I have a bold idea, between human and book love, there is no clear line, but a thousand strands intertwined. Love books and shirts, Helian to the bookstore to buy ancient books to get to know the bookstore people, know their plight, many times to help. Twenty years of correspondence is no longer a business interest exchange, but sublimation into Helene and Frank, Cecily, Nora between deep friendship; People also love books. Over the years, no matter how good or bad Helian’s situation is, she has never changed her ambition — love of reading. Helene’s love for books can be seen in a few fragments of the letters she sends out, even when she lives in a shack:

“I received your book today. Stevenson’s book is so beautiful! It was too bad to put it in my fruit-box bookcase. I held it for fear of smudging its delicate leather cover and thick beige interior. I had no idea that a book could be so charming, so comforting just to touch it, when I was in charge of the American books, which were so heavily printed on pale paper and cardboard.” ;

“Owning such a book makes me feel guilty.
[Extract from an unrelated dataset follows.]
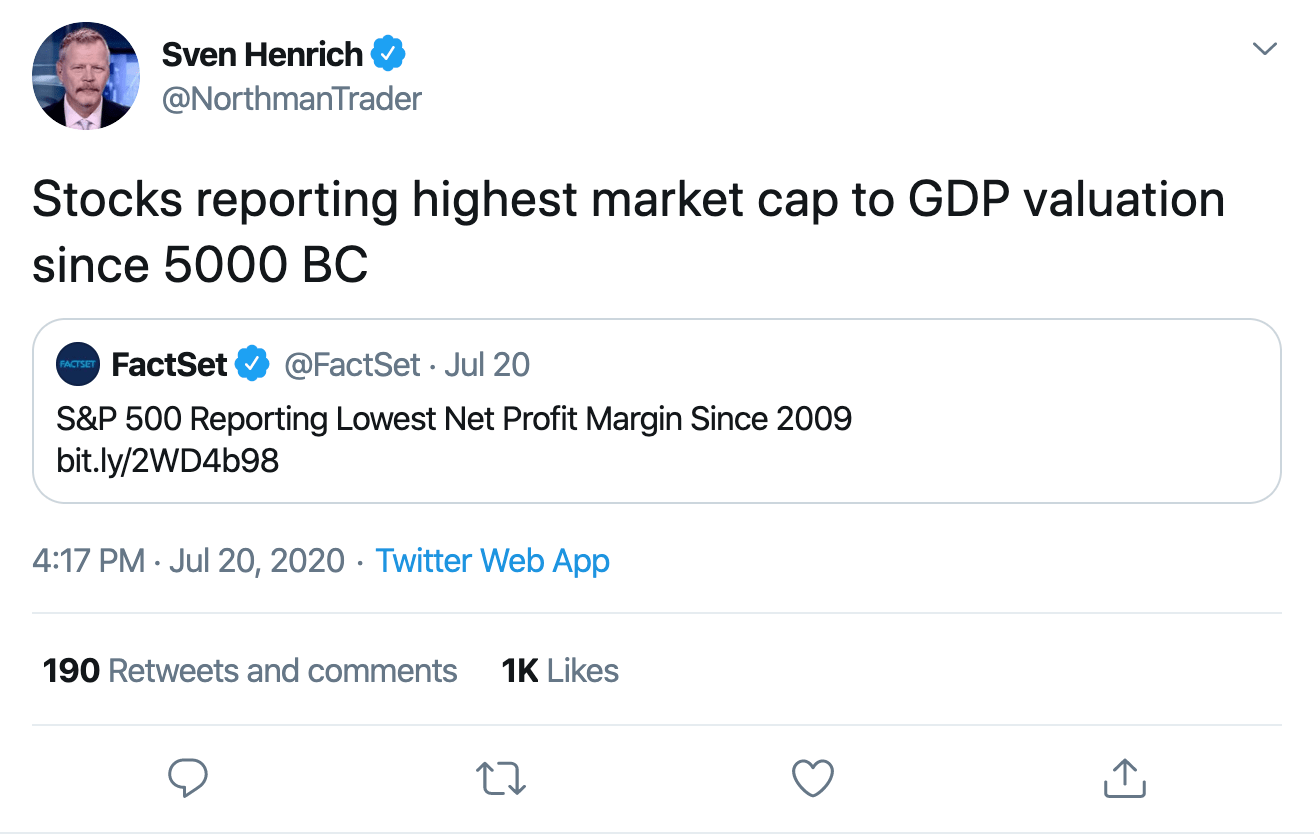
Task: View the 1K Likes list
Action: pos(560,670)
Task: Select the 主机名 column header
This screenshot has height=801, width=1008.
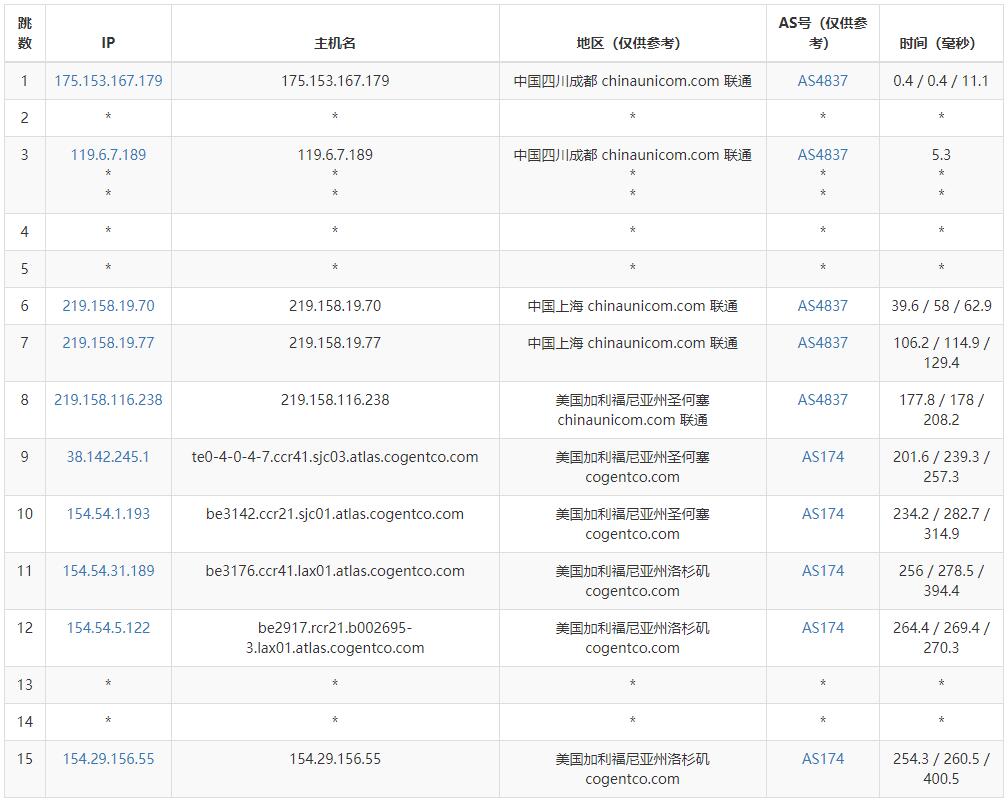Action: 335,42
With its glossy leather cover, its quaint gold title, and its beautiful print, it really ought to be in a wooden mansion in the English countryside; A fine old gentleman in a leather rocker in front of the fire, reading slowly… rather than consign me to a shabby old sofa in a shabby flat.” ;

“I love the feeling of reading with people who have spoken to me, sometimes with my heart in my chest, sometimes with my heart in my ear.” ;

“We live in a strange world — beautiful books that we can keep together for the rest of our lives for the price of a movie; Going to the hospital to get braces costs fifty times as much.” ;

“In my heart of hearts, I thought it was a really bad Christmas gift exchange. You can eat up everything I send you in a week at the most, and you can’t expect to keep it for the New Year. And you give me things, but I can live with day and night, until the end of the day; I can even leave it with a smile on my face.”

When the bookshop was short of food and clothing, heavy parcels of food flew across the ocean to Cecily, to Bill Humphries’s aunt, to Frank Del’s wife, and the sight of the attractive ham and hunks of meat made everyone’s eyes light up, and everywhere was full of joy. Frank sat at his desk, slowly opened the envelope and read it gently. Perhaps now he could add a lyric as a footnote: “It’s irrelevant to be familiar with the writing that burns the heart.